External costs are costs generated by transport users and not paid by them but by the society as a whole such as congestion, air pollution, climate change, accidents, noise but also up- and down-stream processes, costs for nature and landscape or additionnal costs in urban areas.
There is a market failure because transport prices are not reflecting their costs and transport users are choosing their transport mode with a wrong price signal. UIC recommends internalisation of these external costs to allow transport users to take the right decisions and the polluter pays principle to optimise the transport sector.

UIC studies

UIC is a pioneer in external cost study field on European scope for several transport modes: rail, road, air and also inland waterways.

The first one was launched in 1994 estimating four externalities such as accidents, noise, air pollution and climate change for 1990 year.

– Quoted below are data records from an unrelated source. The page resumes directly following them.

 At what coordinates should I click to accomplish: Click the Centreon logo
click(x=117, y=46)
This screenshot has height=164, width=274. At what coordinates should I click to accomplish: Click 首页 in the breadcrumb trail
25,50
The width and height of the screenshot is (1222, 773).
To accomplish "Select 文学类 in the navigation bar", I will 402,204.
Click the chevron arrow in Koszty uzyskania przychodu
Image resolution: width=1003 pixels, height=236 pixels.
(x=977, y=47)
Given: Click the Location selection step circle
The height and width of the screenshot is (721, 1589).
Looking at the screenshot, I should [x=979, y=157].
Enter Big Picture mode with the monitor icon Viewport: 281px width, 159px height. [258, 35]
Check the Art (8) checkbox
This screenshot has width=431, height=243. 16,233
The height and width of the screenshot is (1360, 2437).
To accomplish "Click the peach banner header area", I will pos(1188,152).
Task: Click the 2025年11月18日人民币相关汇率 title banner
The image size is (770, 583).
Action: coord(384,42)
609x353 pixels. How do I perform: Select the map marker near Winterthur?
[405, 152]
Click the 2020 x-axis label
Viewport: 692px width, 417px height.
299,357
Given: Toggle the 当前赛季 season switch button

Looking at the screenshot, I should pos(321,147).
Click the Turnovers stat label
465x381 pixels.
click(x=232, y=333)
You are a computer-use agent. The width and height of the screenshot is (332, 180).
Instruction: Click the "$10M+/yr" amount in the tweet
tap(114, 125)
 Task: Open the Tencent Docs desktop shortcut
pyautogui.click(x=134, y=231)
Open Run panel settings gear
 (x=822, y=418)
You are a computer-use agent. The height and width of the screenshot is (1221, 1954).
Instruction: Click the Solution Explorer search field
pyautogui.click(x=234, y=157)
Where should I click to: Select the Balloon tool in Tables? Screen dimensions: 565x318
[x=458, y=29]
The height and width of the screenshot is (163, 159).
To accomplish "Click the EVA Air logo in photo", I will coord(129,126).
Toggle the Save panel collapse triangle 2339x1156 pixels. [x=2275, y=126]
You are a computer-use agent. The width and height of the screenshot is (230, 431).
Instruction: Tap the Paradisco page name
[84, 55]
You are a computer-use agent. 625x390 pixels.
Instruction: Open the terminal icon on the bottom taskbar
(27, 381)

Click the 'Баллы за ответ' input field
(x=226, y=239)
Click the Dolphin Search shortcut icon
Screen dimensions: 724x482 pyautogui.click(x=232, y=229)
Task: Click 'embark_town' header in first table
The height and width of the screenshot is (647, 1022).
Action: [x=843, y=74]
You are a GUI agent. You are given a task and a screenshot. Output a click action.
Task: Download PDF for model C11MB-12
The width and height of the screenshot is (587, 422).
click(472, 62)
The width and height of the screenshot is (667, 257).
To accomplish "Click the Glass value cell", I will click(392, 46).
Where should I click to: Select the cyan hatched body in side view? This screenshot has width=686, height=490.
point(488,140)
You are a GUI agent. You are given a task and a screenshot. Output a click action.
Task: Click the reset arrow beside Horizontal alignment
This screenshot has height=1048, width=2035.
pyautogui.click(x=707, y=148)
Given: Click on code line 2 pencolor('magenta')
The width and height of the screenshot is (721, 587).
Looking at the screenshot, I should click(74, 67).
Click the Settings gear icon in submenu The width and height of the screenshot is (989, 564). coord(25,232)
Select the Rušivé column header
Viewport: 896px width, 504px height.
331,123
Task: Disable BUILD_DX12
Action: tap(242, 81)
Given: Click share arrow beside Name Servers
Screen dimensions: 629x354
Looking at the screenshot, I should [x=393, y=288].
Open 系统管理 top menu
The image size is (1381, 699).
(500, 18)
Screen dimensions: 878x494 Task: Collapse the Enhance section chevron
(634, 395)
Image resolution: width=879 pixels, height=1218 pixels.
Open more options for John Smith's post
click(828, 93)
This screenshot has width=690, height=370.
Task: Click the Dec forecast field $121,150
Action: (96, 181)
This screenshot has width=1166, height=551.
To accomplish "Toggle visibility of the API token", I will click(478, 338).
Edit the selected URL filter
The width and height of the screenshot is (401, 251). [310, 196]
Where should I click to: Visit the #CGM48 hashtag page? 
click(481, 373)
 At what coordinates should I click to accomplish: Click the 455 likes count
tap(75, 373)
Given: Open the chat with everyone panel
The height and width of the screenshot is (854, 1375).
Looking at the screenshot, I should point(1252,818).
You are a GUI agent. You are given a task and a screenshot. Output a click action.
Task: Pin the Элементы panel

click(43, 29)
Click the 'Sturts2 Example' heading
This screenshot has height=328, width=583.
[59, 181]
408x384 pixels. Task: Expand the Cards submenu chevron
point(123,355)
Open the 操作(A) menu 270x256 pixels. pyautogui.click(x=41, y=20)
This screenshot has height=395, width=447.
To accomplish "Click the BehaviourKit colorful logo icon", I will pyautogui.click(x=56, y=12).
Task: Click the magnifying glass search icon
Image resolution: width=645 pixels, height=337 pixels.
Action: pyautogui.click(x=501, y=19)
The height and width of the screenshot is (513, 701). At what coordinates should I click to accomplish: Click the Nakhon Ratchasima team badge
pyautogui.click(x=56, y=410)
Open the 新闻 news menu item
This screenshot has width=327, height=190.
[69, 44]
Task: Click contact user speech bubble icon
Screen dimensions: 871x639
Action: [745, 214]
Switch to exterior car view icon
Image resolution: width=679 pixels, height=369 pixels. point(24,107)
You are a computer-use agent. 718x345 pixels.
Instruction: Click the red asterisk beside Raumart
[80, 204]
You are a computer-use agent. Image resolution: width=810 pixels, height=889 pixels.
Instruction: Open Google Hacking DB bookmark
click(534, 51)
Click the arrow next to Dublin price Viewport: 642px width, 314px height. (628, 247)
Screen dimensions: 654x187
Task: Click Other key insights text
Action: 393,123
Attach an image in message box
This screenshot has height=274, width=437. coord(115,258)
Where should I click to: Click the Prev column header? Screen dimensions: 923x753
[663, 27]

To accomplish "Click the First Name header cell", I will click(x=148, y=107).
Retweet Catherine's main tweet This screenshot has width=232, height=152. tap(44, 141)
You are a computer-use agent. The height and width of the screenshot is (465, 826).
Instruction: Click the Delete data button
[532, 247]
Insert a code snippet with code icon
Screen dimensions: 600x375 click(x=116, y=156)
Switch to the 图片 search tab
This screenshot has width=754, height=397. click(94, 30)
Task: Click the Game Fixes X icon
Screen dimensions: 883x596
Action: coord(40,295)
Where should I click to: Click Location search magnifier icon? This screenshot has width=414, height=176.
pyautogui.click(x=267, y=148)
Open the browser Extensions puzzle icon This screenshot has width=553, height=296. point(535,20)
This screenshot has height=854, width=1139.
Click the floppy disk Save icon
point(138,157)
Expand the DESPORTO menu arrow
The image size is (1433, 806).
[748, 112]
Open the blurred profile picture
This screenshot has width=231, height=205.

In March 2000, another study was completed on 1995 data with previous externalities considered (accidents, noise, air pollution and climate change) extended to improved cost estimation methodologies and also to new externalities such as congestion, up- and down-stream processes, nature and landscape and also additional costs in urban areas.

Up date study published end of 2004 considered the same externalities for 2000 data with accurate cost estimation methodologies per externality. Main results are total costs for EU15+2 countries amount to 650 billion € without congestion (around 7.3% of GDP),the most polluting mode is road with 84% of total costs when rail is less than 2%, congestion was evaluated at 3% of GDP, climate change at 30% of total costs, air pollution at 27%, accidents 24%.

The last study on 2008 data estimated total external costs for EU 25+2 (Norway and Switzerland) to €660-760 billion depending on wether low or high congestion values are used. (5 to 6% of GDP). The most polluting mode is road with 94%, air passenger with 4% and rail freight & passenger with 2%.


CDROM External Costs (2005)

External costs Calculator: Climate change and Accidents for freight

About the External Cost Calculator

The External Cost Calculator provides users the possibility of calculating the monetary value of climate change and accident costs on selected origin/destination routes for freight transport.
climate change and accident costs were chosen because they were omitted from the external costs that road freight may be charged for in the 2011 revision of the ’Eurovignette Directive’. Other external costs (e.g. air pollution, noise and congestion) are not currently included (and neither is passenger transport covered), but it is intended that future development of the tool will take into account additional external cost categories.

The tool is closely related to the EcoTransIT World tool. EcoTransIT World provides traffic and emission data for freight transport on selected origin/destination routes. The External Cost Calculator uses the same routing mechanism, logistical parameters and emission factors as in EcoTransIT World, with the same traffic and emission data for both tools.

External costs of climate change and accident costs are calculated at a further stage.

The External Cost Calculator contains both a standard and extended mode.
In the standard mode external costs considered are calculated based on default parameters in the tool (e.g. marginal external accident costs).
The extended mode provides users the opportunity to change some of the parameters themselves and run the tool based on the adapted parameters.

The tool covers the following modes: road, rail, inland waterways, short sea shipping and combined transport. Air transport is not included, since the share of air transport in total freight transport is negligible.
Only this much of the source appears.